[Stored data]
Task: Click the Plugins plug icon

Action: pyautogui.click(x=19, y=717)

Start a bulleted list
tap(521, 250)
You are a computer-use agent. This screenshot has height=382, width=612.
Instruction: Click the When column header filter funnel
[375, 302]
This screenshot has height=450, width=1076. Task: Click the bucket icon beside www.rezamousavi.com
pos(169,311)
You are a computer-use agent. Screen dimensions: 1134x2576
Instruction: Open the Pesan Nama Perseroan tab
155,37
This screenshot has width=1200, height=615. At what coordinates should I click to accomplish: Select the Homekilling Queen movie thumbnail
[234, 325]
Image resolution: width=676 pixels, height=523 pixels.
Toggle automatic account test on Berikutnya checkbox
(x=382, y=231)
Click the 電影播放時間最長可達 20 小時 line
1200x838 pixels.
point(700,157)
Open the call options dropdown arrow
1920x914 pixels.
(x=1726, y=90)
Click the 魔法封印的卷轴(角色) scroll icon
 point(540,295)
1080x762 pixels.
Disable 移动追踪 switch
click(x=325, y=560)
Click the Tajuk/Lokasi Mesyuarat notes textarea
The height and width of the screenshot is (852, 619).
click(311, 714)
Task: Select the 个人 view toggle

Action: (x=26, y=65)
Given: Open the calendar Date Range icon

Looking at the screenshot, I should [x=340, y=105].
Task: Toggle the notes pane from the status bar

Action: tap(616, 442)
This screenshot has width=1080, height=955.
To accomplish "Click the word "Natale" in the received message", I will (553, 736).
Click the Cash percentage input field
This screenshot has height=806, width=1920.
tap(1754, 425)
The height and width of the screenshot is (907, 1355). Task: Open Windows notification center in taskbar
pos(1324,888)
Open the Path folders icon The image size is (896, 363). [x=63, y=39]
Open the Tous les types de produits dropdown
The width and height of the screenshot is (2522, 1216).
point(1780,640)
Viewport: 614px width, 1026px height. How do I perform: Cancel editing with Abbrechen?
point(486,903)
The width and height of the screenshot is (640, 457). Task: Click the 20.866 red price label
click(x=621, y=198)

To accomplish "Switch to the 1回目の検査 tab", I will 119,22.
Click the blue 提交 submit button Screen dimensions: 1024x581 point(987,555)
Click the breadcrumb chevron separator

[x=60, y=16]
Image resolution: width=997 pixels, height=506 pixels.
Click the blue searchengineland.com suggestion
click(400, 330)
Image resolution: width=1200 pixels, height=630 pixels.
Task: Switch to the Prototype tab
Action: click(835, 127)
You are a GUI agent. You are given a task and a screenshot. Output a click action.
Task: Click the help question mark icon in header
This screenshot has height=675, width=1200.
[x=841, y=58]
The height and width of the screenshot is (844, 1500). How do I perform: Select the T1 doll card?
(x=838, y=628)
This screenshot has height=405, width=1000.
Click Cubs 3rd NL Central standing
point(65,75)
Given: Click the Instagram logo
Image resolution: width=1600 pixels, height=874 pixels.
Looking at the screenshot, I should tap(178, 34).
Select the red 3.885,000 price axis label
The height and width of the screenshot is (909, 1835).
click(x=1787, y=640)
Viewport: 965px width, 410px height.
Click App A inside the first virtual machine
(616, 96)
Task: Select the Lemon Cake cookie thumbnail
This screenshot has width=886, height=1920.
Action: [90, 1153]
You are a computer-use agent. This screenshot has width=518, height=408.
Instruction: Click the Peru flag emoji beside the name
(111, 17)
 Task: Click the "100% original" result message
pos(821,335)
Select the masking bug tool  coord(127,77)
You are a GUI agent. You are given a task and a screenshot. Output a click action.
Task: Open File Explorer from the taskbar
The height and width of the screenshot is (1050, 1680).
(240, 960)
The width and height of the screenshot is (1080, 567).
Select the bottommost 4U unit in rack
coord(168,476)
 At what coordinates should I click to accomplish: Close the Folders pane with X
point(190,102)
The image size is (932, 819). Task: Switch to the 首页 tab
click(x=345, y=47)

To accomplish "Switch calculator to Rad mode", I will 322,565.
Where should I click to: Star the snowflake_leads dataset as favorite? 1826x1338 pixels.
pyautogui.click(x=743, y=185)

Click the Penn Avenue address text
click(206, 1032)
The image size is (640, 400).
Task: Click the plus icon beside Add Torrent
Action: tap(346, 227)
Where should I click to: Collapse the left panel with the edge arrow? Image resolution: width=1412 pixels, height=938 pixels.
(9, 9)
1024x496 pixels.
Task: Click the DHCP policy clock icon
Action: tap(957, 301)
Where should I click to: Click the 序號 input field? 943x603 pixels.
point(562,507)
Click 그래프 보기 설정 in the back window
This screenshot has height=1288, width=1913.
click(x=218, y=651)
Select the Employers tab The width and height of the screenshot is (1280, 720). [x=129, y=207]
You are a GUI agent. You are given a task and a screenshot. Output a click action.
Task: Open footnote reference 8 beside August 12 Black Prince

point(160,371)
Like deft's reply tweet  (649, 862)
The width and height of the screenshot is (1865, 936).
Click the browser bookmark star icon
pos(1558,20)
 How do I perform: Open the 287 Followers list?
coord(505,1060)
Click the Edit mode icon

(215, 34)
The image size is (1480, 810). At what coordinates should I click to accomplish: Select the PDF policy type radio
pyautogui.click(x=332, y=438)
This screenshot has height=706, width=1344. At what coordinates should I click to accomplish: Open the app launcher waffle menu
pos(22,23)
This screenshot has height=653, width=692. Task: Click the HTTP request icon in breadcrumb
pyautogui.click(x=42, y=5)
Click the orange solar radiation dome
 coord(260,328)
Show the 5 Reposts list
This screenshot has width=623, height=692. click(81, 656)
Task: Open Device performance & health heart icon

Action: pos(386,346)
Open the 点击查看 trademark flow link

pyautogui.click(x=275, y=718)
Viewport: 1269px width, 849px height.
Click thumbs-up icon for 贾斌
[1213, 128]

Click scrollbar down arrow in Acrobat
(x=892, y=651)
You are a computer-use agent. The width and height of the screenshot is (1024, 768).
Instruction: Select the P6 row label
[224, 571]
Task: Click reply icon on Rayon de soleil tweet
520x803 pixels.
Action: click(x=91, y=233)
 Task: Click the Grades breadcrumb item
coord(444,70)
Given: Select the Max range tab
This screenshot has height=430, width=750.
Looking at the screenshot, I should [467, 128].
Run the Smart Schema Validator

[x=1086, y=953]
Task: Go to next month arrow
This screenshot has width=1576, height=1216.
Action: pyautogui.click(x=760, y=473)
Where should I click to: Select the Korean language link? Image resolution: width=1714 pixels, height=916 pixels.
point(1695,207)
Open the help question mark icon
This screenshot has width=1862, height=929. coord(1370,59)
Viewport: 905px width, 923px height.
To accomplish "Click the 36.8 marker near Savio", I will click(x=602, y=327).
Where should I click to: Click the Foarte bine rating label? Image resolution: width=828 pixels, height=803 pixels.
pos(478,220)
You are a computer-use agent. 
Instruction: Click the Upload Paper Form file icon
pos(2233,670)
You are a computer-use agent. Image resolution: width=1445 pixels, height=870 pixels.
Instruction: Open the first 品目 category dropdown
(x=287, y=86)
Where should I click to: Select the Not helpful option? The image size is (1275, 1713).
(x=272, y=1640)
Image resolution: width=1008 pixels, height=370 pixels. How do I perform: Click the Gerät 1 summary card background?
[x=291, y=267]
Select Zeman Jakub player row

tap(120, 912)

# What the exercise asks
From the line holding "This screenshot has height=653, width=692." to the line holding "You are a computer-use agent. The", inclusive, restate each line above exactly as written.

# Problem solution
This screenshot has height=653, width=692. Task: Click the HTTP request icon in breadcrumb
pyautogui.click(x=42, y=5)
Click the orange solar radiation dome
 coord(260,328)
Show the 5 Reposts list
This screenshot has width=623, height=692. click(81, 656)
Task: Open Device performance & health heart icon

Action: pos(386,346)
Open the 点击查看 trademark flow link

pyautogui.click(x=275, y=718)
Viewport: 1269px width, 849px height.
Click thumbs-up icon for 贾斌
[1213, 128]

Click scrollbar down arrow in Acrobat
(x=892, y=651)
You are a computer-use agent. The width and height of the screenshot is (1024, 768).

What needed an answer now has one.